Data extracted from a collection
----
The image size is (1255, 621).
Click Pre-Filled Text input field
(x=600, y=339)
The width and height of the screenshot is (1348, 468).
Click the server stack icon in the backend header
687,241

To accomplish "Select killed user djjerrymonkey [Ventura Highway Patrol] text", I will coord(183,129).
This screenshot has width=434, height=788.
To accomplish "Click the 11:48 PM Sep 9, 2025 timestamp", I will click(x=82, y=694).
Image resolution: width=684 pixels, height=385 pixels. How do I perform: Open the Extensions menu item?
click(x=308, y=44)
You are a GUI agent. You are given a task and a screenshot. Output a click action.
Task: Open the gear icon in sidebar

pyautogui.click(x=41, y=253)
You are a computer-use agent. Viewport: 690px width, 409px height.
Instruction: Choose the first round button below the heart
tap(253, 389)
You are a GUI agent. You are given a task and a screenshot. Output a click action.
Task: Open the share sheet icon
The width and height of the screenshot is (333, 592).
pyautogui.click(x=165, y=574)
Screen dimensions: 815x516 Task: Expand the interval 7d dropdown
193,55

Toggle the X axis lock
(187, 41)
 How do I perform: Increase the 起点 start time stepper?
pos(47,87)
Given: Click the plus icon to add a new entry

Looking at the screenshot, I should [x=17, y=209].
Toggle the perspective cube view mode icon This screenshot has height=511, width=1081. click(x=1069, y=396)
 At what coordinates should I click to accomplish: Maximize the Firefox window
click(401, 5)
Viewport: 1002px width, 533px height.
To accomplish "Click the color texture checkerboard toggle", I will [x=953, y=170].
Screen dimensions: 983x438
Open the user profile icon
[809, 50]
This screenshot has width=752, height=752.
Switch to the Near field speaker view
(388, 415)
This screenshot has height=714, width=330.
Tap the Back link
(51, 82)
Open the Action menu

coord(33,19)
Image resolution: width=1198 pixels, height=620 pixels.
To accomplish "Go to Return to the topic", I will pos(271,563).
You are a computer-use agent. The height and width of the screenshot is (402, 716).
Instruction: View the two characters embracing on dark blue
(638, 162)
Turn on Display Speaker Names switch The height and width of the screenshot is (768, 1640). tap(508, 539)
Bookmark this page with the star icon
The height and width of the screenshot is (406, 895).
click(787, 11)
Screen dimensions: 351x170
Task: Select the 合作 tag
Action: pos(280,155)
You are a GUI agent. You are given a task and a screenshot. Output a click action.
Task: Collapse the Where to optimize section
----
Problem description: In the entries above, find the line with "Toggle the perspective" and the line with "You are a computer-use agent. The", then set down exactly those two and every line between them, nothing else.

Answer for the task:
Toggle the perspective cube view mode icon This screenshot has height=511, width=1081. click(x=1069, y=396)
 At what coordinates should I click to accomplish: Maximize the Firefox window
click(401, 5)
Viewport: 1002px width, 533px height.
To accomplish "Click the color texture checkerboard toggle", I will [x=953, y=170].
Screen dimensions: 983x438
Open the user profile icon
[809, 50]
This screenshot has width=752, height=752.
Switch to the Near field speaker view
(388, 415)
This screenshot has height=714, width=330.
Tap the Back link
(51, 82)
Open the Action menu

coord(33,19)
Image resolution: width=1198 pixels, height=620 pixels.
To accomplish "Go to Return to the topic", I will pos(271,563).
You are a computer-use agent. The height and width of the screenshot is (402, 716).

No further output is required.